De plus, cette proposition provoque aussi une rupture d’égalité entre les couples franco-étrangers au sein de l’Union européenne – qui pourront continuer à se marier en France sans besoin de demande de séjour – et ceux qui n’en font pas partie et sont dans l’obligation d’effectuer une démarche et obtenir une autorisation à occuper le territoire.

Cette discrimination touche finalement les personnes de nationalité françaises elles-mêmes, puisqu’elle ne seraient plus égales face à la liberté d’épouser qui elles souhaitent.
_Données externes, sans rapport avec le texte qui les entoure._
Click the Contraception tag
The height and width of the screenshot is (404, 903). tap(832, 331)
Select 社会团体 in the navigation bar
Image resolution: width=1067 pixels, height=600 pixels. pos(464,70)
En tant que sénatrice écologiste des Français·es de l’étranger je suis particulièrement révoltée par cette volonté délibérée de discriminer. C’est pourquoi j’ai porté purement et simplement la suppression de ce texte en commission des lois au Sénat.

Il va sans dire que cette tentative de modification du code civil est inconstitutionnelle. En effet, les fondements du mariage en droit français reposent sur la notion du consentement libre et éclairé des deux époux. Pas sur un critère de résidence ni de nationalité.

La liberté matrimoniale, qui comprend la liberté de choisir son conjoint, est une liberté fondamentale, à valeur constitutionnelle protégée par les articles 2 et 4 de la Déclaration des Droits de l’Homme et du Citoyen de 1789. C’est aussi une liberté protégée par le droit européen et de l’Union Européenne (CEDH et CDFUE) lequel affirme la protection de la vie affective et sexuelle et les droits de se marier et du respect de la vie familiale.

Les propositions sur la régularisation de l’immigration s’enchaînent, toujours plus xénophobes, inhumaines et discriminantes les unes que les autres. La suspicion et la peur dictent des mesures inutiles, injustes et infaisables, véhiculant des idées pourtant loin de la réalité.

Nous écologistes continuerons de nous opposer avec toutes nos forces aux idées rances, aux fantasmes morbides, aux obsessions xénophobes, aux imaginaires racistes de toutes celles et ceux qui ont fait de la haine des étrangers la valeur cardinale de leur projet politique.